The League of Cities is scrambling to respond to fallout from disclosures that the league and the California State Association of Counties are negotiating with the governor, seeking his support for constitutional protection of their revenues in the long run in exchange for budget cuts in the short-term. In an e-mail to city officials in the Sacramento Valley, regional representative Bryan Barr gloats about the league’s success in qualifying its ballot initiative, which, he says, has prompted the Legislature and the governor to “finally believe we are a political player.” Barr says the league has done two polls, one that shows Schwarzenegger’s opposition would not doom their measure, the other saying that it would. “That is something, politically, we all have to keep in the back of our minds,” he says. But he adds: “We (local governments) definitely have the upperhand in the negotiation front, but for right now, we want to see where things go and what they offer for the long term, and what cost to us in the short term. But one thing is for certain: we are finally at the BIG table – somewhere the League has not been in over 20 years.” Barr and Chris McKenize, the league’s executive director, both say no deal has been cut with Schwarzenegger and insist that the league will agree to nothing that leaves the cities worse off in the long term than they would be if their ballot initiative passes.

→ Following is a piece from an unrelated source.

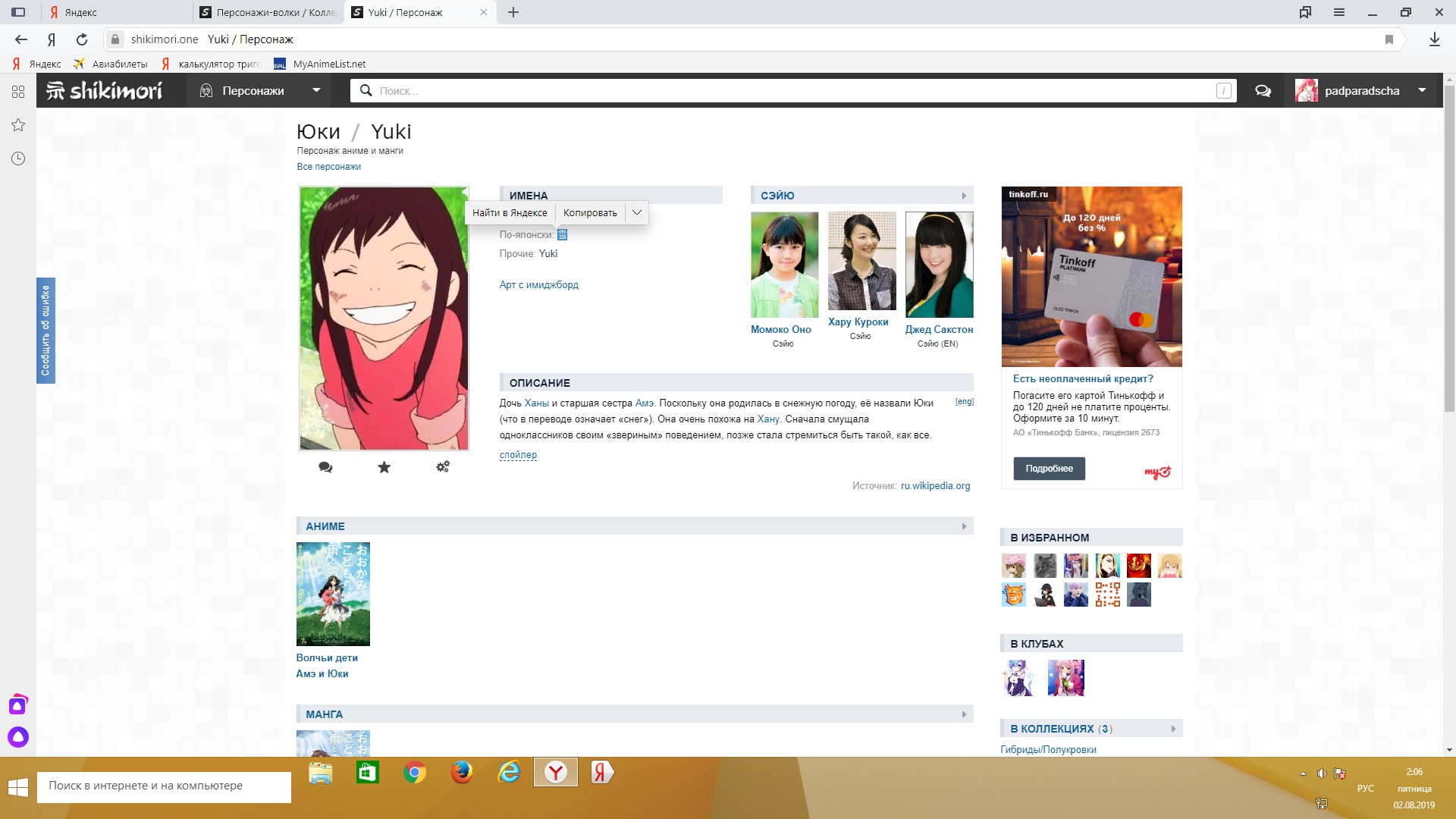1456x819 pixels.
Task: Click the Shikimori search field
Action: pyautogui.click(x=789, y=91)
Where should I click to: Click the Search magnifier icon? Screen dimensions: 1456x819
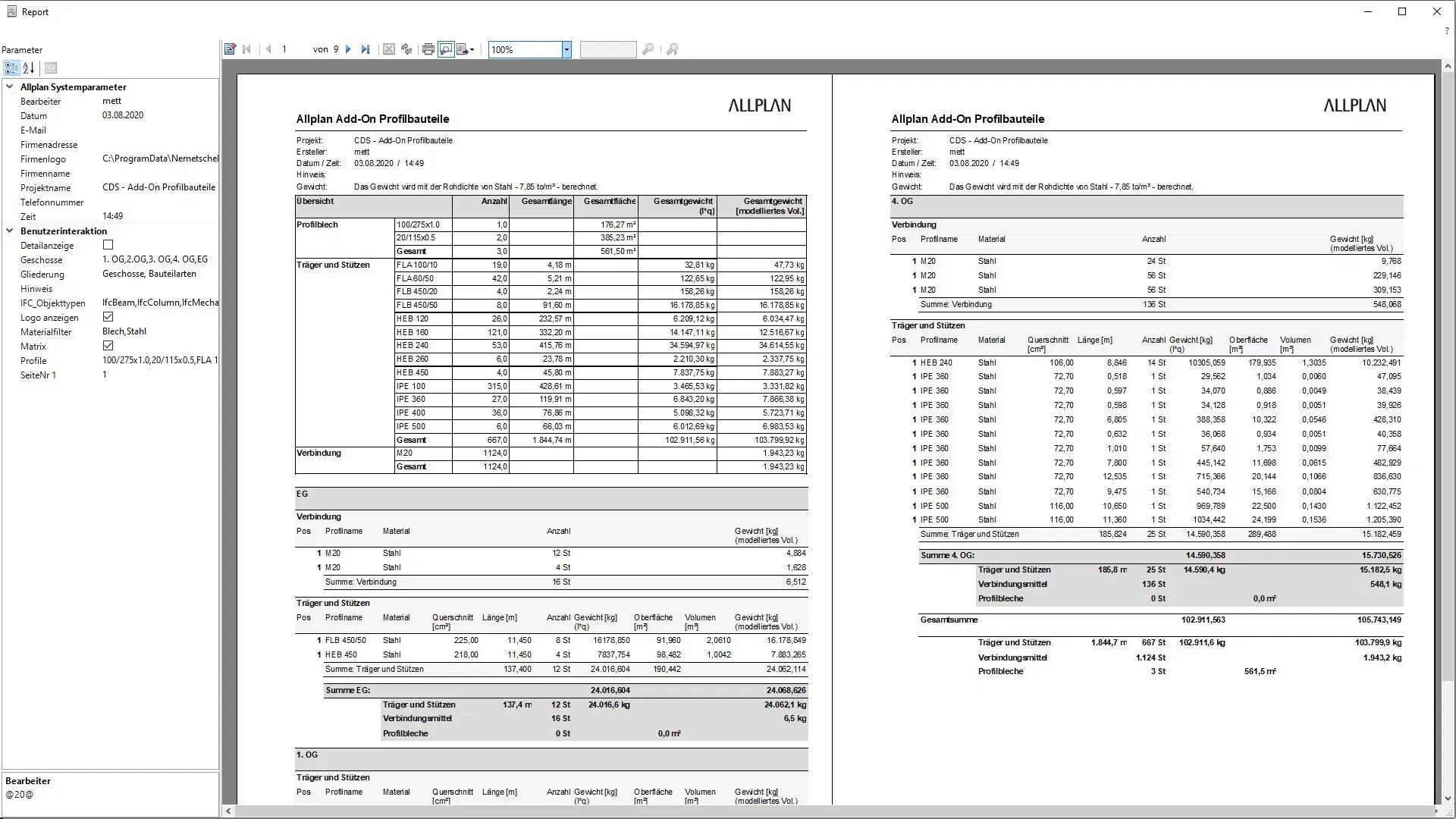pos(648,49)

I think all this chest-puffing by the league is misguided, if it is sincere. If Schwarzenegger and, as rumored, the California Teachers Assn., oppose the local government ballot measure, it's toast. The proposal's achilles heel is that it is retroactive, meaning any tax shift the Legislature and the governor might enact this year would be nullified if the measure passes. But any such shift would benefit the schools, so undoing it would hurt the schools. And the voters aren't going to pass anything that can credibly be described as taking money away from the public education.

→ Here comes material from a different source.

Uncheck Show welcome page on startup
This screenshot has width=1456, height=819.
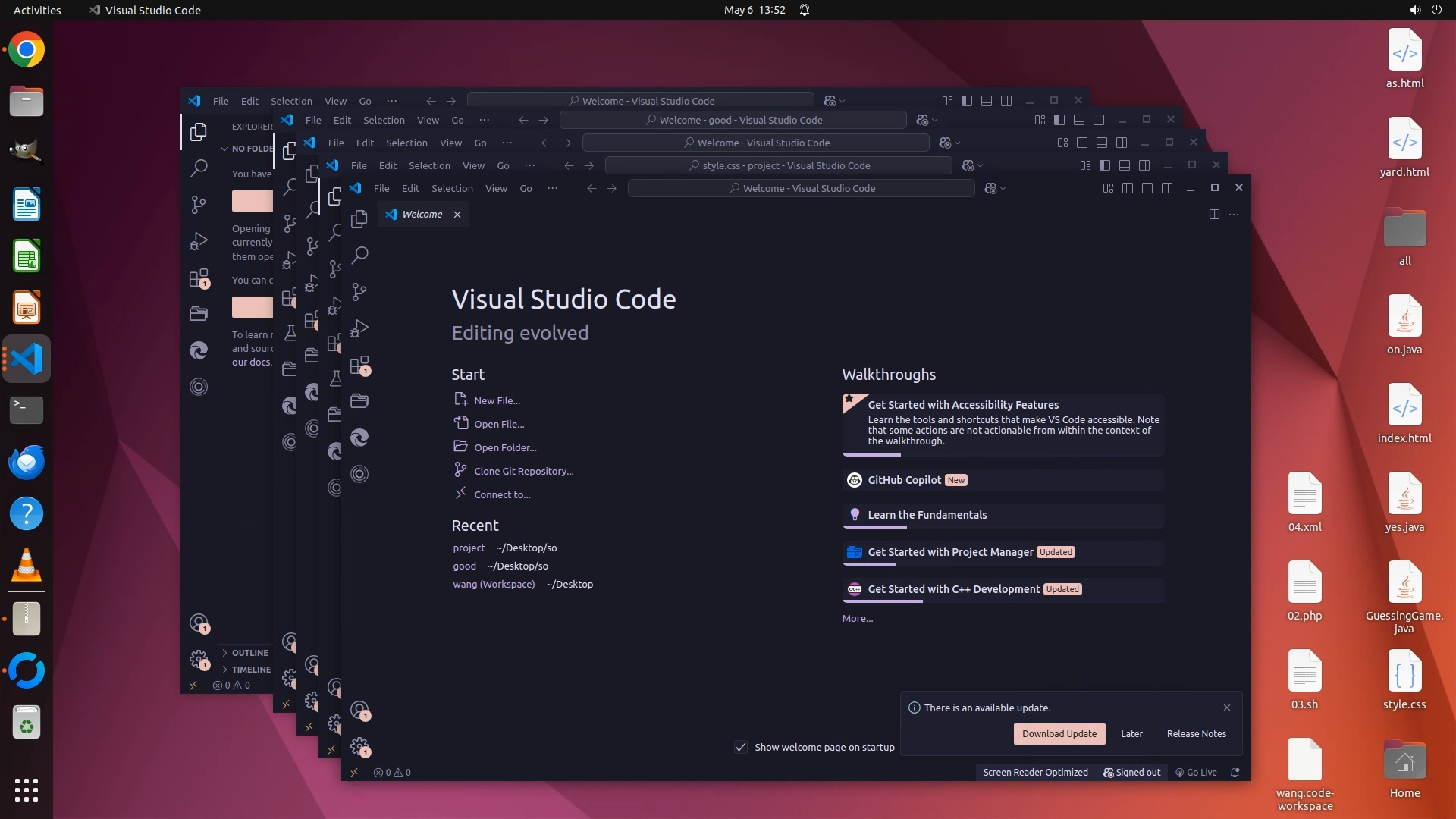click(x=741, y=747)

Posted by dweintraub at 3:36 PM
Tuesday’s revenue numbers from the Franchise Tax Board provided a bolt of good news for the Schwarzenegger Administration. For the second straight day, the envelopes opened at the FTB produced a personal income tax take exceeding $800 million, at a time when the daily numbers have usually peaked and are beginning to dwindle. Now, with three days remaining in the month, receipts to date from the PIT have already exceeded projections by about $200 million. Receipts from corporate taxes are also exceeding projections, by about $500 million for the month. It’s not entirely clear how much of this is due to the tax shelter amnesty program I wrote about last week, and how much of that amnesty money the Department of Finance was already counting on. But for budget writers, it’s a lot more pleasant trying to account for surplus than trying to explain a shortfall. It looks like the month will end with a combined boost of about $1 billion above projections, more than making up for the $200 million shortfall heading into the month and the $300 million accounting error on the sales tax by the Board of Equalization.
Posted by dweintraub at 2:40 PM
With the Schwarzenegger Administration preparing to announce the details of its energy policy any day, I am hearing that it will rely largely on a plan to get the PUC to move more quickly to fully implement AB 57, a bill passed in the summer of 2002. That bill was supposed to set up a system allowing the investor-owned utilities to contract for electricity as long as those contracts fit into procurement plans drafted by the utilities and approved by the PUC. The idea was to avoid the situation that helped lead to the electricity crisis, when the utilities risked being penalized if they contracted for power and the price on the spot market later dropped. The new system is supposed to give them the go-ahead on contracts at the front end with the promise that regulators won’t come back and ding them later. Schwarzenegger, legislative sources tell me, wants to implement that plan and couple it with a more aggressive posture allowing big consumers to contract for their own electricity – as long as they pay a fee reimbursing the rest of us for their share of the costs still on the books from the electricity crisis.